Injury prevalence and causality in developing nations: Results from a countrywide population-based survey in Nepal


      Traumatic injury affects nearly 5.8 million people annually and causes 10% of the world's deaths. In this study we aimed to estimate injury prevalence, to describe risk-factors and mechanisms of injury, and to estimate the number of injury-related deaths in Nepal, a low-income South Asian country.


      A cluster randomized, cross-sectional nationwide survey using the Surgeons OverSeas Assessment of Surgical Need tool was conducted in Nepal in 2014. Questions were structured anatomically and designed around a representative spectrum of operative conditions. Two-stage cluster sampling was performed: 15 of 75 districts were chosen randomly proportional to population; within each district, after stratification for urban and rural populations, 3 clusters were randomly chosen. Injury-related results were analyzed.

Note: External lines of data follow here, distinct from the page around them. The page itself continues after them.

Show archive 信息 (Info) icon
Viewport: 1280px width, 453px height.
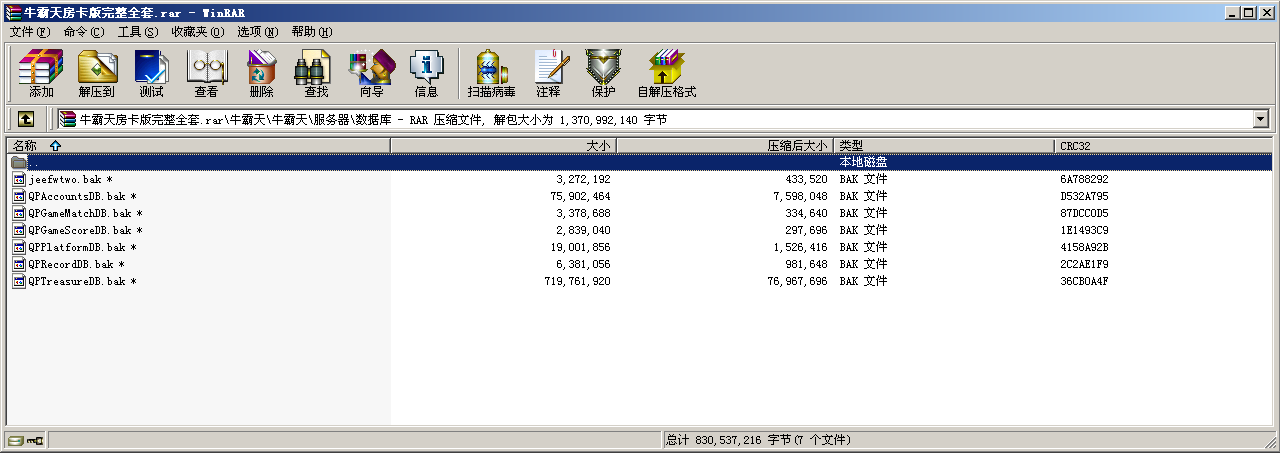[x=426, y=73]
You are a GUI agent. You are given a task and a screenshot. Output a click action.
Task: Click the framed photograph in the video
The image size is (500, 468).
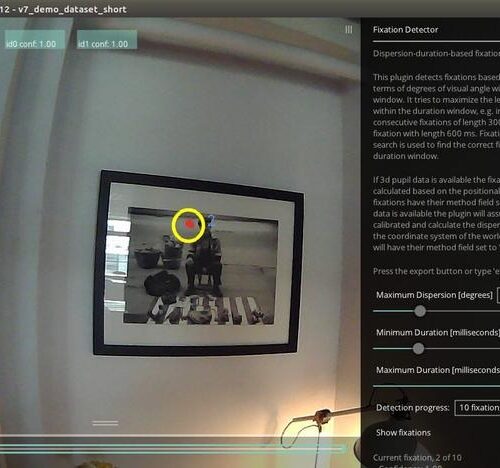(199, 263)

      A total of 1,350 households and 2,695 individuals were surveyed verbally, with a response rate of 97%. A total of 379 injuries were reported in 354 individuals (13.1%, 95% confidence interval 11.9–14.5%), mean age of 32.6. The most common mechanism of injury was falls (37.5%), road traffic injuries (19.8%), and burns (14.2%). The most commonly affected anatomic site was the upper extremity (42.0%). Of the deaths reported in the previous year, 16.3% were injury-related; 10% of total deaths may have been averted with access to operative care.


      This study provides baseline data on the epidemiology of traumatic injuries in Nepal and is the first household-based countrywide assessment of injuries in Nepal. These data provide valuable information to help advise policymakers and government officials for allocation of resources toward trauma care.